ぞわぞわっと鳥肌を立てたフレシは「〝火炎〟!!」と叫び、現れた赤い宝石を握りしめると暗闇の方へ思いっきり投げる。
岩壁にぶつかる音がして、少しの間の後轟音とともに炎が噴き上がった。
その炎の柱によって燃やされる何か達……照らされて見えた姿は、人の拳ほどの大きさの蛭の大群であった。
「有り得ない! なんで魔獣でもない毒蛭が異常成長と異常繁殖してるのよ!!」
「う〜ん、最近間引いてなかったから数が多いね。私は五号持ってきてないし魔術もフーちゃんほど上手じゃないからーーうん、頑張って!」
「言われなくても頑張ーーひぃぃ!? ぶるぶる震えて何か液体出してるぅぅぅ!!?」
通常なら手の指サイズの毒蛭。

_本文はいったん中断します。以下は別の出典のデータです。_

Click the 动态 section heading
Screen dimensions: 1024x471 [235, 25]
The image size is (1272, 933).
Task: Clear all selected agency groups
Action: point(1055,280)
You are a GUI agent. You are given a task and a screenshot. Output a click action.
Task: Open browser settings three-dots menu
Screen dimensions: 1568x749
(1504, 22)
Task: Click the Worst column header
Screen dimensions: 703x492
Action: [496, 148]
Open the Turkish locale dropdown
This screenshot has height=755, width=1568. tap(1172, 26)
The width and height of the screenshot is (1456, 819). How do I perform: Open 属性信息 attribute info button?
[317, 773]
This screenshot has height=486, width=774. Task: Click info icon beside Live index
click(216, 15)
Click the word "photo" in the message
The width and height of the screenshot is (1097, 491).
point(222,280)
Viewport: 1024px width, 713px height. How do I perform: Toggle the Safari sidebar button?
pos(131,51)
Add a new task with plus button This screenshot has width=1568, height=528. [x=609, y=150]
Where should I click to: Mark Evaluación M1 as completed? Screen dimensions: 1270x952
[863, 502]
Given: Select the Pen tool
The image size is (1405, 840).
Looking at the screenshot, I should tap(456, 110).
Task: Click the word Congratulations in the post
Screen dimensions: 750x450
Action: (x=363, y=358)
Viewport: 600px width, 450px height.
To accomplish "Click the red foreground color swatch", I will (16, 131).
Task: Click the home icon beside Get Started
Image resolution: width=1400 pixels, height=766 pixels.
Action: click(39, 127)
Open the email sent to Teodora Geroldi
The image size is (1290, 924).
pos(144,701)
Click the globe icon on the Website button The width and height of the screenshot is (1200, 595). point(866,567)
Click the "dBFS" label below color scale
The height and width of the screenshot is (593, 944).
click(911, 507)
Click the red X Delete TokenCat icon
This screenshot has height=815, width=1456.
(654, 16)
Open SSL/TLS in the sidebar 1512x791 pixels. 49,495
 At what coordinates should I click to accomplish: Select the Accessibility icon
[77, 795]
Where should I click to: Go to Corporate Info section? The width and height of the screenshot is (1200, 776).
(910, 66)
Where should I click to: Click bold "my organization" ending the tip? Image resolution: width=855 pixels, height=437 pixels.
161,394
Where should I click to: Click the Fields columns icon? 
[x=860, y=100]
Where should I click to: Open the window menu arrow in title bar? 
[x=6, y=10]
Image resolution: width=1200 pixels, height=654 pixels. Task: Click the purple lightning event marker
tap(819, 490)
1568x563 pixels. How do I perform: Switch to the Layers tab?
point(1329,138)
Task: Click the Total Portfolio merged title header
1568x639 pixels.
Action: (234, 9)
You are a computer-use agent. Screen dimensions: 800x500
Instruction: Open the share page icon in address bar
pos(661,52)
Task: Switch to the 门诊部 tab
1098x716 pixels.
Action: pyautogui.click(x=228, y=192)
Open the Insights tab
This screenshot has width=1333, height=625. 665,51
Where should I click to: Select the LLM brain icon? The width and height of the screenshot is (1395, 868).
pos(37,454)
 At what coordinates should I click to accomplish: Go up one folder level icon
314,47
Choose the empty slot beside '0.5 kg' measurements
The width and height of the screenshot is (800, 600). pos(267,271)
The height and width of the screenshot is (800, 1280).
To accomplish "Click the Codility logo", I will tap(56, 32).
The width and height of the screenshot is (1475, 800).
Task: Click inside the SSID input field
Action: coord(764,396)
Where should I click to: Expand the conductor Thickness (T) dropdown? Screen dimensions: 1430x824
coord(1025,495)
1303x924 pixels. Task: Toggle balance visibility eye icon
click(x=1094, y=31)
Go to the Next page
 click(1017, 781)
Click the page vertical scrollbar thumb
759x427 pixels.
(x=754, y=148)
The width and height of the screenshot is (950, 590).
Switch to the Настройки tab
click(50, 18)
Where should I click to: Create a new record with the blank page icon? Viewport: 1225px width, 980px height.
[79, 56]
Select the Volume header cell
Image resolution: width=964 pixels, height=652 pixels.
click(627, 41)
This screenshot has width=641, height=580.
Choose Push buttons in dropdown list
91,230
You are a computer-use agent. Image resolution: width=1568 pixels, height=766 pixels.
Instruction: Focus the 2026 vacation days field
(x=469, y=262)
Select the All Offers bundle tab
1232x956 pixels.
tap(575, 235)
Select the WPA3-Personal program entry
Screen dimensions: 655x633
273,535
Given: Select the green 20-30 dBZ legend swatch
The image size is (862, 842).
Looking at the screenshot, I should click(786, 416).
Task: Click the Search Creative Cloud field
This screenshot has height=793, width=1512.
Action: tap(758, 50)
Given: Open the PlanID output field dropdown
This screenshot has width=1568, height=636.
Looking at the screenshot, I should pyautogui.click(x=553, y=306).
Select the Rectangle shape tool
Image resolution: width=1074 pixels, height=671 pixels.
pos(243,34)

暗く湿気のある洞窟内なら比較的どこにでも存在し、動物や虫の体液も吸う洞窟内の嫌われ者である。
なぜかジャンプ力が凄く、昔薄着で入った女性の胸の谷間に、地面から飛び込んだ毒蛭もいたそうな。
黒い体表に緑の斑点、いつも湿っている姿は生理的嫌悪が強く、洞窟内に入っていつの間にか靴の中に毒蛭がーーなんてのはよくある話だ。
それを防ぐのが障壁魔術の対物理障壁なので、障壁魔術の個人装具や扱える者は洞窟探検に必須と言われている。
「あ、ちなみに毒蛭に咬まれるとその名の通り毒を注入されて、三日は身体中に発疹が出来るから気をつけてね〜」
「分かってるーーぎゃああ飛ぶなぁぁぁ!!?」
ぴょんぴょんと跳ねて押し寄せてくる毒蛭の大群に悲鳴を上げながら、宝石魔術と杖の火弾を撒き散らすフレシなのであったーー
▲▲▲▲▲
「……大丈夫?」
先ほどの場所から少し離れたところ。
顔色の悪いフレシを慮って休憩を取ったインフィは、周りに害虫避けの個人装具(最初から出しなさいと怒られたのは言うまでもない)を設置して水筒の水を差し出す。
フレシは受け取ってちびちびと飲みながら、「何なのあれ?」と硬い声をあげた。
「あんな大きさの毒蛭なんて見た事も聞いた事もないわ。それに数だって異常だし……何より一番恐ろしいのは、途中からあいつら火に耐性を持ち始めていたのよ。普通の生き物なら有り得ない……魔獣か、半魔獣なら考えられるけど、あれはどういう事なの?」
「私も詳しくは知らないよ。いつもは入口から壱爺の配合した殺虫剤を撒くだけだから。そういえばまだ四号を使ってた時に叩き潰して駆除しようとしたけど、途中から妙に打たれ強くなってたっけ。あれって耐性を得てたんだね〜」
納得だと頷くインフィとは逆に、フレシは益々疑問を深めていく。
魔獣ーー神話の時代から登場する、自然の法則の埒外に存在するものの事である。
動物、虫、植物、人工物、自然物、死体、人と姿形の似た何か……魔獣は多種多様な外見や特性を有し、個体の強さも様々だ。
ただ一つ、確かなものーーそれは例え小虫サイズの魔獣だとしても、全ての種族に敵意を持ち襲ってくるという事。
神話では、神族により魔獣の母たる存在は封印され神の国の奥深くに眠るとされている。が、神の国自体が真偽不明であるため、魔獣の存在は今まで謎のままであった。
魔獣とそうでないものの見分け方は、闇の中でも見える赤黒い靄のようなものと、煌々と赤く光る目。吐き気を催すほどの拒絶感とされている。
さっきの毒蛭にそういったのは感じられなかったが、稀に普通の生き物が魔獣化する場合もある。
その場合は半魔獣と呼ばれ、魔獣ほどではないが拒絶感を覚えるのだが……。
「あの毒蛭、後半は少し嫌な感じがしたわ。魔獣化したとしても、そんなの魔獣の大量発生した森や古戦場、疫病で滅んだ町などユグが穢れた場所でしか起こらないはずよ」
「あとは、穢れたユグを纏う強大な何かがいる場所とか?」
聞こえたインフィの声に顔を上げると、そこにはカンテラの火で俄かに揺れ動く微笑があった。
「採取が終わったら、会ってみる? この抱擁の洞窟が何で許可が無いと入れないのか、毒蛭が半魔獣になっちゃうくらいユグが穢れてるのかーーその〝理由〟に」
▲▲▲▲▲
〜誰得用語解説〜
「製錬」
製錬は鉱石から金属を取り出す工程の事。
これとは別に精錬と有り、これは金属から純度の高い金属を取り出す過程の事で別の概念とされている。
また製錬によって取り出した金属は純度が低いので、純度を高めるために精錬が必要な時も有る。